I probably haven’t met you yet. But, if you are reading this blog, chances are you aren’t good at flirting because, ‘I went to an all girls school’ or ‘My father left when I was young’ or ‘I preferred reading when I was younger to playing with the other kids’ or ‘We moved a lot when I was growing up’ or ‘(Fill in the blank here). Do you get my point?

"Would you take offense if I had the gall...

As a Flirtologist, I am in the unique position to hear lots of peoples’ stories. Everyone thinks that they are not as good at flirting as everyone else. And, everyone thinks, everyone else, is having a much easier time than they are. Therefore, they fathom up reasons as to why. I have shared with you some of those reasons above, but the actual reason doesn’t even matter. What matters is that people hold onto these explanations to help defend themselves as to why they are not master flirts.

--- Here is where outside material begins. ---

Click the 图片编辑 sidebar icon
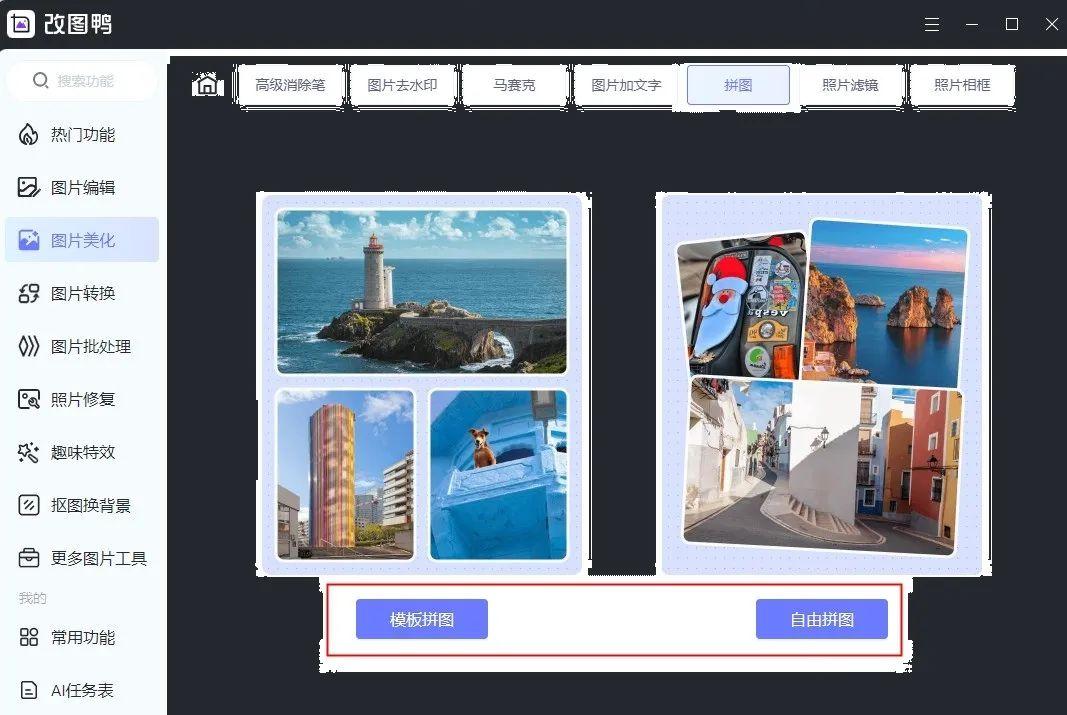 coord(29,188)
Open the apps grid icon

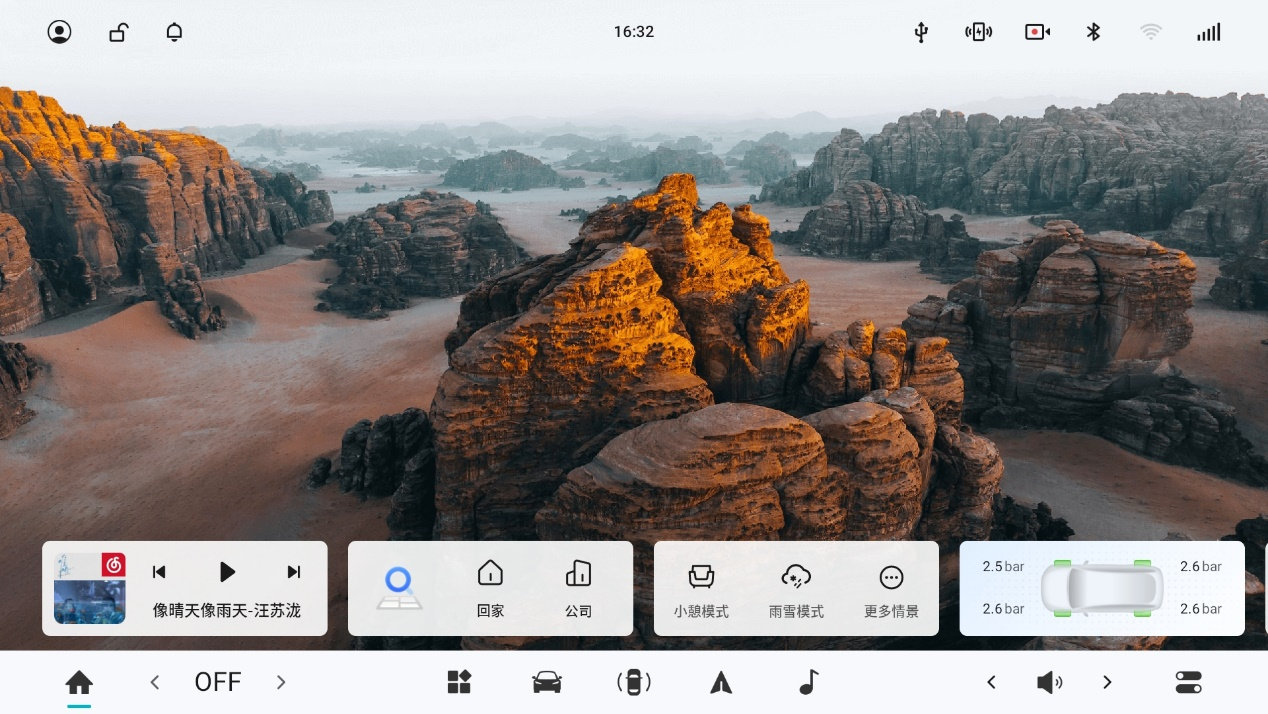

How’s this for another perspective? People who are good at flirting, meeting new people, quickly building rapport with strangers, and immune to rejection, are few and far between. They are the oddballs, not you! So, put away your stories/excuses/reasons as to what is holding you back from ‘being like everyone else’, because ‘everyone else’ is in your same position. So, if you accept this premise, then what should you do about improving? Don’t worry, I will tell you in the next post.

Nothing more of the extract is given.